=== Source information ===

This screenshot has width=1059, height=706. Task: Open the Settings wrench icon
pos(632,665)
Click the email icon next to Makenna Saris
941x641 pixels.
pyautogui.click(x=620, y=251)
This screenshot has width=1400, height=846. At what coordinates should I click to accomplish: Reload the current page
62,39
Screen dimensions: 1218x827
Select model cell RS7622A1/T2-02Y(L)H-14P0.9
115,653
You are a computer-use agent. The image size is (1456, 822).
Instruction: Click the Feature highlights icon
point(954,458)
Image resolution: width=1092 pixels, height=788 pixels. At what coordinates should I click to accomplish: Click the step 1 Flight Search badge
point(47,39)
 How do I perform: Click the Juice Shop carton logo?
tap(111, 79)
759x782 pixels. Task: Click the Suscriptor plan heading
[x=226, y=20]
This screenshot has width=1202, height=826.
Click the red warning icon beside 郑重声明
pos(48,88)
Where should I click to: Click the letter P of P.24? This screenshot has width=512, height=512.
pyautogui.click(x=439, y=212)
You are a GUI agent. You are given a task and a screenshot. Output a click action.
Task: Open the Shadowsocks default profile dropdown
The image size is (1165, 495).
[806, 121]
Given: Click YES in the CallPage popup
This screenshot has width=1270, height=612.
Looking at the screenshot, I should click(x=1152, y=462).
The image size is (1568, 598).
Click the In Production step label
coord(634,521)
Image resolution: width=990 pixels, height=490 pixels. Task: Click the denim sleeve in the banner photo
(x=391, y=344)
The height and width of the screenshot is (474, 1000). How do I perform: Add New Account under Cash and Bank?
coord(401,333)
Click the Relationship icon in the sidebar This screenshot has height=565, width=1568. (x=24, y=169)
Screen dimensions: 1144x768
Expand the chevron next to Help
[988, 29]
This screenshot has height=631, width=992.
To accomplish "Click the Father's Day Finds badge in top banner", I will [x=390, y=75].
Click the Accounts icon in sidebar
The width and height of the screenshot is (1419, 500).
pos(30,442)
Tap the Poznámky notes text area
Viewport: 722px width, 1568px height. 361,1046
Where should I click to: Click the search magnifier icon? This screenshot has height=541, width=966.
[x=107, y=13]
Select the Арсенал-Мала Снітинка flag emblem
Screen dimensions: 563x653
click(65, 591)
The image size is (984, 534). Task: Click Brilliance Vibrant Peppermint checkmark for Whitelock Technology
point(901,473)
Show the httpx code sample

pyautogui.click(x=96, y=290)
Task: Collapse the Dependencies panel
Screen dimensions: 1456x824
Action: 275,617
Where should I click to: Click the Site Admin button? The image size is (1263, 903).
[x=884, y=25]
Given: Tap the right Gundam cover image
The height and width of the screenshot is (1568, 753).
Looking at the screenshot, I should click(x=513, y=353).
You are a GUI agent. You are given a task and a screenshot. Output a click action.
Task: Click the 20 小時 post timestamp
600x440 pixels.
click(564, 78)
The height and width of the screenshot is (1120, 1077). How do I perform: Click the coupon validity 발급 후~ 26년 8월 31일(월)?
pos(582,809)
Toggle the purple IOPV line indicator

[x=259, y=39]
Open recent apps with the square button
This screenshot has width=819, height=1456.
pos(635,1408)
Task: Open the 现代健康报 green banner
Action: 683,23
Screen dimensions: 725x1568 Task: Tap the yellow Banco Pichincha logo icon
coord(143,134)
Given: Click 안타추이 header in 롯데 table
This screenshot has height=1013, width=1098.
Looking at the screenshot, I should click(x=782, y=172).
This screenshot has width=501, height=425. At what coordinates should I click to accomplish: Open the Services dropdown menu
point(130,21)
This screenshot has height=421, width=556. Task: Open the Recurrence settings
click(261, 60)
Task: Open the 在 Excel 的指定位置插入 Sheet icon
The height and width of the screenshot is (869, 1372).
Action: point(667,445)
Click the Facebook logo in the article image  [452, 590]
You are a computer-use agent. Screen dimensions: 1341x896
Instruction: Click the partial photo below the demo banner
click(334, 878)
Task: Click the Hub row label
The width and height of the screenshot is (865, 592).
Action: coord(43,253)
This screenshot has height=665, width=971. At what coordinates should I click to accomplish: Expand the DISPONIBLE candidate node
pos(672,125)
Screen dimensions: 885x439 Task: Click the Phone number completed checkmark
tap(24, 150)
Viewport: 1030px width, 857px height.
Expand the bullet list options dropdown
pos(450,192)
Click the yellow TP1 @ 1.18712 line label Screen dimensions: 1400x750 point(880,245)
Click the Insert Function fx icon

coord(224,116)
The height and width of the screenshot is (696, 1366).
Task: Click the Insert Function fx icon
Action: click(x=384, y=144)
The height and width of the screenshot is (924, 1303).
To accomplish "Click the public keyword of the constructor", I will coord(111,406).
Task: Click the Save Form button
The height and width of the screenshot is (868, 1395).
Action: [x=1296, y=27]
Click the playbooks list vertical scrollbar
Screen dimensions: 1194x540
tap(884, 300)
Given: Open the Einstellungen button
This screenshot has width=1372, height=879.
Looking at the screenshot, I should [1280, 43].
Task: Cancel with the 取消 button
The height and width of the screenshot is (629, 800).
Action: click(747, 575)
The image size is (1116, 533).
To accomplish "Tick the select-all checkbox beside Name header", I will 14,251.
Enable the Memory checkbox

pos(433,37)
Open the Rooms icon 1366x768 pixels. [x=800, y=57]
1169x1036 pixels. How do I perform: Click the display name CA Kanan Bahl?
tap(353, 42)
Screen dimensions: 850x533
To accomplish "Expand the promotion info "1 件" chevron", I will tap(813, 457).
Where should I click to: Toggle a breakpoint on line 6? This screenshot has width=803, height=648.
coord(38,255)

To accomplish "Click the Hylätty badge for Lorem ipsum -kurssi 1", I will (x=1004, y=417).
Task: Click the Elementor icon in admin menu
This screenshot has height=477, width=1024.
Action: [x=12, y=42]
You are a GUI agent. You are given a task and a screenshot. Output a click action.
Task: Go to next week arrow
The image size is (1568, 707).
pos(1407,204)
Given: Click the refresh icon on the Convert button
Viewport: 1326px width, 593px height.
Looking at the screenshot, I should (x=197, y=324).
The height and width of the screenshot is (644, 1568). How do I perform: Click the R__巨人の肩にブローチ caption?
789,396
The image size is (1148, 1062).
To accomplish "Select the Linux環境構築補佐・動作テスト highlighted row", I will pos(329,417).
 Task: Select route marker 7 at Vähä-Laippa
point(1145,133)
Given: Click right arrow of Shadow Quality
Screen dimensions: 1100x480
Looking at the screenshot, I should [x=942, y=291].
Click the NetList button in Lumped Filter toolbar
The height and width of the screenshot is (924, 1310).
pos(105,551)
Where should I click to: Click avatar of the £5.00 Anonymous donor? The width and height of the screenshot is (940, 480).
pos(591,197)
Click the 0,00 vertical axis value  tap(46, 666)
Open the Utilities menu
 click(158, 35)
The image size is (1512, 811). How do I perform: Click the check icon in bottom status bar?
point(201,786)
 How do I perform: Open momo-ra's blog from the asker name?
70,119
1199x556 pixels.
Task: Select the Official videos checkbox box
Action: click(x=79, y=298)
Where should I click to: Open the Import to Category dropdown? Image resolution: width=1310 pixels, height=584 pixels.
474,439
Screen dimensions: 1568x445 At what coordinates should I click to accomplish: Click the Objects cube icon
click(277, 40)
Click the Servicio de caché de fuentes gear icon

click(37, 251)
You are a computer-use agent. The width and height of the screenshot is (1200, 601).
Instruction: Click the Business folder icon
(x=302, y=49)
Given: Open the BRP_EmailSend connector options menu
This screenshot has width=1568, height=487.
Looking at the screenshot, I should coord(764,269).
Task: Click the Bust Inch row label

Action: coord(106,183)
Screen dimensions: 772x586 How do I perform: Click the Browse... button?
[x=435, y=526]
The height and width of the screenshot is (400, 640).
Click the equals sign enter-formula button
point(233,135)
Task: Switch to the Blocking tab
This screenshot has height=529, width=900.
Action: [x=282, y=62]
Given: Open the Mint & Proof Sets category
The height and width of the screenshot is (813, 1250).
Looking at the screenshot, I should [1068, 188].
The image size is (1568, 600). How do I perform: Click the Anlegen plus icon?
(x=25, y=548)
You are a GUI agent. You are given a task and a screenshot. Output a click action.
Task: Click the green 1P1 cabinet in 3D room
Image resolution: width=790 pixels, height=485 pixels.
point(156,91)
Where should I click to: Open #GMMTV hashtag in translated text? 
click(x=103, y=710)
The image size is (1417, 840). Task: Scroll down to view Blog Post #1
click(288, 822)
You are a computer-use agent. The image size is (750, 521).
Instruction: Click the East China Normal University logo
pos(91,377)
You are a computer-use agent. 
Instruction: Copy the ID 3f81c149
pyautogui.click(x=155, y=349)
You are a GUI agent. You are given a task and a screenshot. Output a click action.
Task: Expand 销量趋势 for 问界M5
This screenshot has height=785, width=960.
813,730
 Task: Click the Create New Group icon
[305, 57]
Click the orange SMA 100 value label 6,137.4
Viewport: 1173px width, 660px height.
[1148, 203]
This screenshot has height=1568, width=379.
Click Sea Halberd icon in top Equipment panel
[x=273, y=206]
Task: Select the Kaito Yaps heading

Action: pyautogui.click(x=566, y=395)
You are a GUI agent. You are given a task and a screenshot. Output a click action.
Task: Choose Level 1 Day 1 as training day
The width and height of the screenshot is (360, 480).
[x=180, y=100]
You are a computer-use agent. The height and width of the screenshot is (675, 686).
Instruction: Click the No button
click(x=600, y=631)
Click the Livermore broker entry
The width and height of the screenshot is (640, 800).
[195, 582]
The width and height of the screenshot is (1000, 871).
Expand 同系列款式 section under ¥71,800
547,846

===

Set down again, word for word, the stretch of records from the line with "You are a computer-use agent. The image size is (750, 521)." to the line with "This screenshot has height=1568, width=379.", both of those lines included.

→ Result for this task:
You are a computer-use agent. The image size is (750, 521).
Instruction: Click the East China Normal University logo
pos(91,377)
You are a computer-use agent. 
Instruction: Copy the ID 3f81c149
pyautogui.click(x=155, y=349)
You are a GUI agent. You are given a task and a screenshot. Output a click action.
Task: Expand 销量趋势 for 问界M5
This screenshot has height=785, width=960.
813,730
 Task: Click the Create New Group icon
[305, 57]
Click the orange SMA 100 value label 6,137.4
Viewport: 1173px width, 660px height.
[1148, 203]
This screenshot has height=1568, width=379.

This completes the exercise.